I agree with the temp disparity with an exo terra but would also add that my brand new one decided to stop providing my eggs with heat altogether on day 56. I don't know how long before that it had been malfunctioning but I had to cobble a home made emergency incubaator together using a poly box, heat mat and pulse stat. My precious clutch of my first 4 royal eggs are now on day 73 but still alive and apparently OK. Out of desperation on Sunday I cut a window in one to check that they were alive-the baby is apparently OK and reasonably coloured up but sulking in its egg as of this morning; the other 3 still haven't pipped. I am also still waiting for the seller to get back to me after emailing them through their website abount 1 1/2- 2 weeks ago. Obviously I can't recommend the exo terra.


----------



## funky1 (Jun 18, 2008)

loonymoony said:


> _*I got a herp nursery 2 from a friend (C4rl) this year ready for next, been running it on and off to check how temps hold etc and although the read out temp and external via digital thermometer are out by about 3c (not a problem once you know) I have found it is maintaining temps well, with little fluctuation and is easy to use and nice looking, I've seen it brand new with free P&P for just under £100 and obviously cheaper second hand. Personally I'm happy with it (can't wait to get using it!), as was Carl when he used it to hatch all his stunning babies this year, with no issues and Sazz bought one end of season and did her last lots in it and was mightily happy with the results, hope that help some Tony.*_


Really pleased to hear that Carl`s also had success with it, and that your own test run is working out well Lunar - this is exactly the type of info` I was looking for hun! Tbh, it was Saz`s comments a while ago, when she said she wished she`d got one sooner, that really got me thinking about them as a genuine, viable option. I know Saz is an extremely competent keeper, with plenty of experience, so if she`d been more than happy with one, I couldn`t understand what the problems were that some other ppl were having.
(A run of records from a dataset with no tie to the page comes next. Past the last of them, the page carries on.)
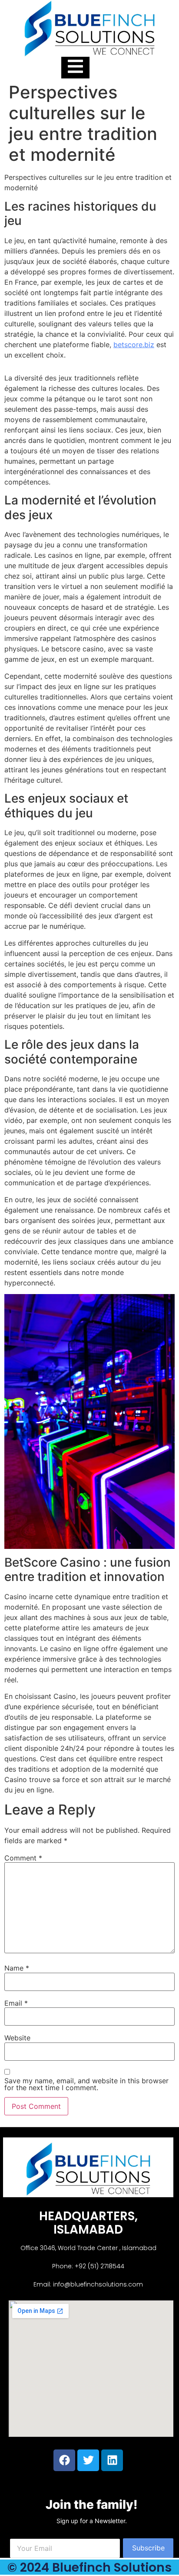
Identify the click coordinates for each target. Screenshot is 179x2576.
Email (16, 2003)
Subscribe (148, 2547)
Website (17, 2037)
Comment (23, 1857)
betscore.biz (133, 344)
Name (16, 1968)
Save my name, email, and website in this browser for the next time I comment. (86, 2084)
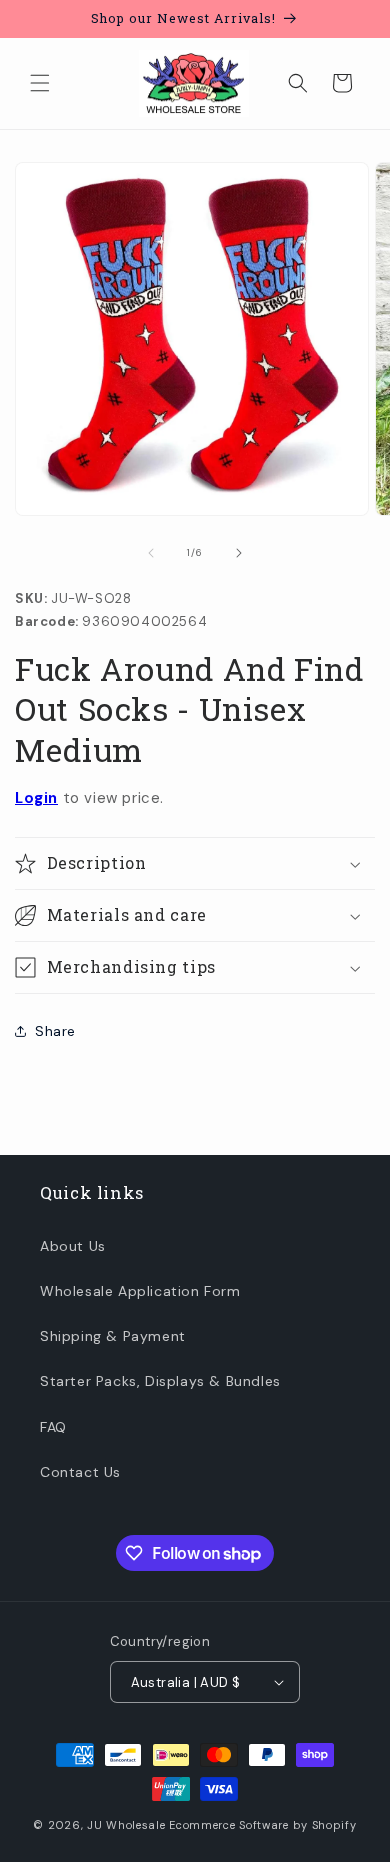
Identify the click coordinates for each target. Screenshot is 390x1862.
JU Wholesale (126, 1825)
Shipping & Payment (113, 1336)
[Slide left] (151, 553)
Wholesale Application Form (140, 1291)
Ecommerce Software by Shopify (262, 1825)
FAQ (53, 1427)
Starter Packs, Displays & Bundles (160, 1381)
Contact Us (80, 1472)
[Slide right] (239, 553)
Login (36, 798)
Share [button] (55, 1031)
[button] (40, 83)
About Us (73, 1246)
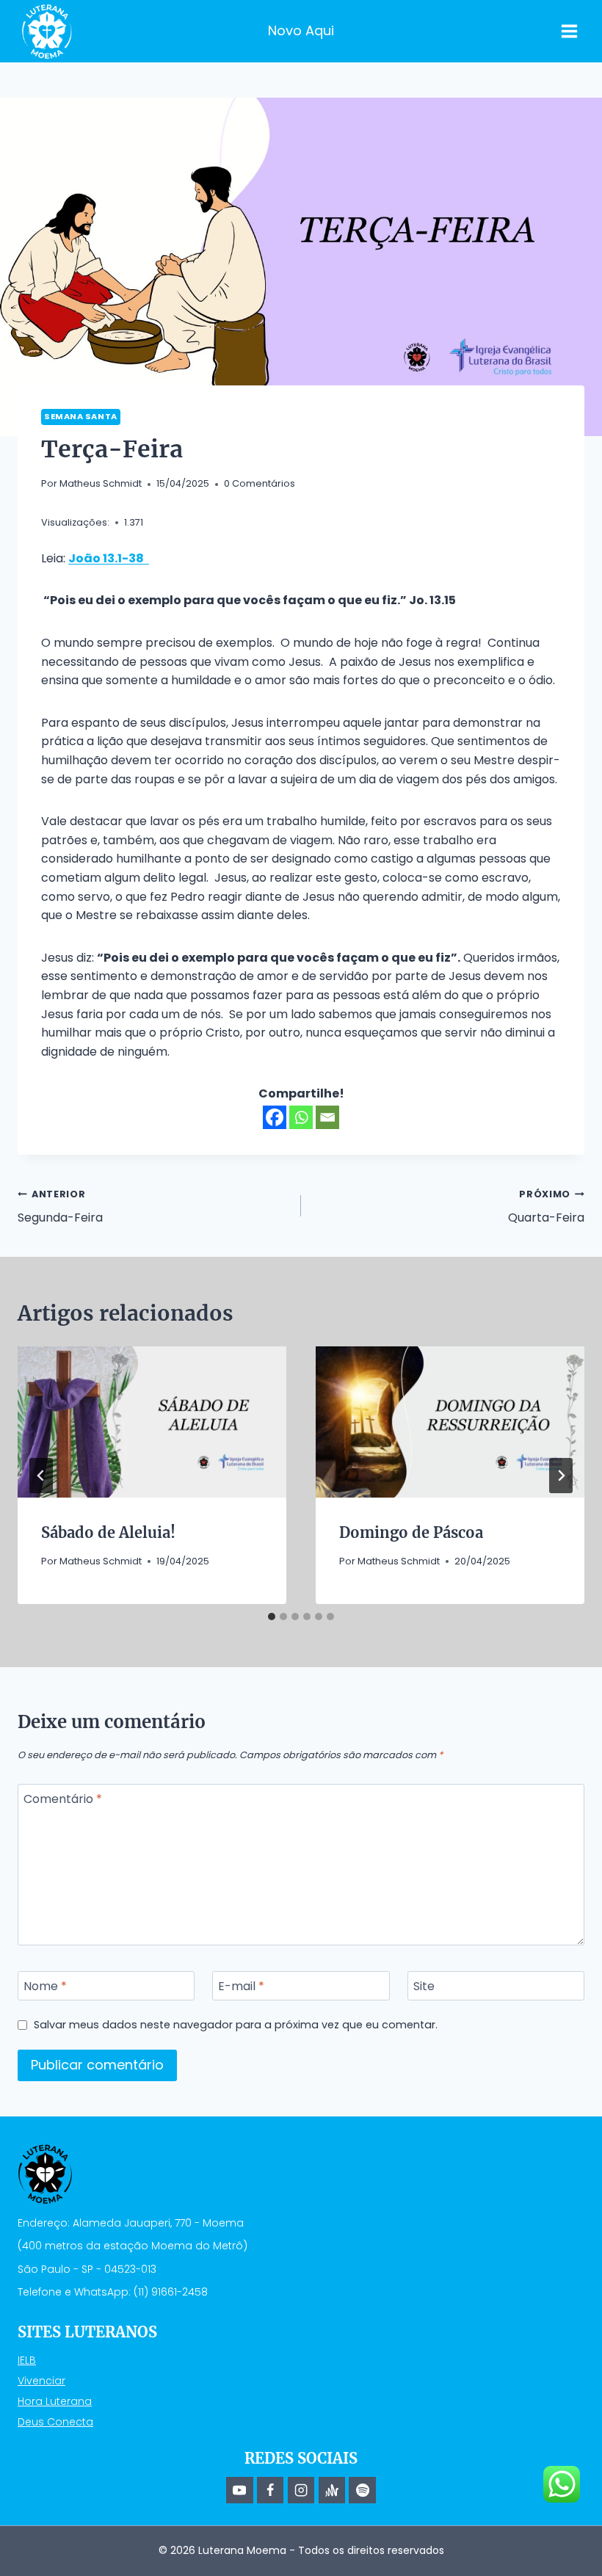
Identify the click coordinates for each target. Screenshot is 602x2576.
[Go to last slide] (41, 1475)
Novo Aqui (301, 30)
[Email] (327, 1117)
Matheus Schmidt (100, 483)
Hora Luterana (55, 2401)
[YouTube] (239, 2490)
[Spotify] (362, 2490)
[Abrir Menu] (569, 31)
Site (424, 1986)
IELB (27, 2360)
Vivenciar (41, 2380)
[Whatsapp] (301, 1117)
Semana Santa (80, 416)
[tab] (271, 1616)
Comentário (62, 1799)
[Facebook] (274, 1117)
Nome (45, 1986)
I`d heard widely contrasting things about them...some said brilliant (but was wary in case it was an opinion from someone who didn`t know any different), and some said very poor (maybe they were expecting perfection?!). So hearing that they have been, and are being used successfully when the temp` flux is taken on board is great - the main incubator I have I`m more than happy with, and have had a tonne of success with it, though it has a really big drawback in that it will take 3 SIMS that all have to be at the same temp - so trying to get any kind of accurate m/f ratio has been pretty much all or nothing (even though at 85 you`re meant to get a 50/50 mix it never, ever works out like that!) Plonking for 83 degrees every year in the `hope` of mainly f`s with some m`s is just leaving too much to chance to make reliable plans - if I could get one of these up and running for males, it would make planning etc SO much easier! Thanks for your input, really appreciated and has gone a long way to making up my mind as to what my b/day prezzy off myself is gonna be! 



Emma30 said:


> I too have a herp nursery II and I am very pleased with it indeed! I have had a 100% hatch rate this season and found no problems what so ever, well apart from the temp difference on the display as to the inside but with a digital thermometer on the inside everything is great! im going to be getting another for next season to incubate for males :2thumb:


Cheer Emma - again, just the type of info I was looking for: someone with hands on experience of the unit, and how it`s functioned once the (what seems to be an across the board) temp` disparity is catered for. Very encouraging to hear that you had a 100% success rate with one - pretty much made up my mind to have a fiddle with one: esp` given I`ll be incubating for males, so it`s probable the cool feature will play as much of a part as the heating during our `long and hot` summers! :whistling2: Thanks a lot : victory:



yardy said:


> I agree with the temp disparity with an exo terra but would also add that my brand new one decided to stop providing my eggs with heat altogether on day 56. I don't know how long before that it had been malfunctioning but I had to cobble a home made emergency incubaator together using a poly box, heat mat and pulse stat. My precious clutch of my first 4 royal eggs are now on day 73 but still alive and apparently OK. Out of desperation on Sunday I cut a window in one to check that they were alive-the baby is apparently OK and reasonably coloured up but sulking in its egg as of this morning; the other 3 still haven't pipped. I am also still waiting for the seller to get back to me after emailing them through their website abount 1 1/2- 2 weeks ago. Obviously I can't recommend the exo terra.


Good to hear that it`s looking like your eggs made it through the worst Yardy, that`s the main thing - hopefully the unit itself is still under warranty after just 56 days, so you may stand a chance of getting your money back? That`s for the feedback mate - any and all experiences with them, good and bad, will help ppl (not only me) make a balanced decision on whether to get one of them in the coming seasons. Cheers.


----------



## bigboidae (Aug 30, 2011)

we used the herp nurseryII to hatch corn and beardie eggs without any problems, a good digi thermometer is a good idea, but we had a good hatch rate with it prob around 90+ % hatch rate i cant remember any poor hatch,all in all pleased with it , i use a fridge incu these days that probably cost the same to build as the herp time you get all your mats and a good sat,and a wee 12v fan.


----------



## thetong6969 (Apr 20, 2009)

incubators from hobby are better and can be ordered from reptacular.co.uk
will hold 18 cricket tubs -+1 degree either way so very stable and excellent build:notworthy:


----------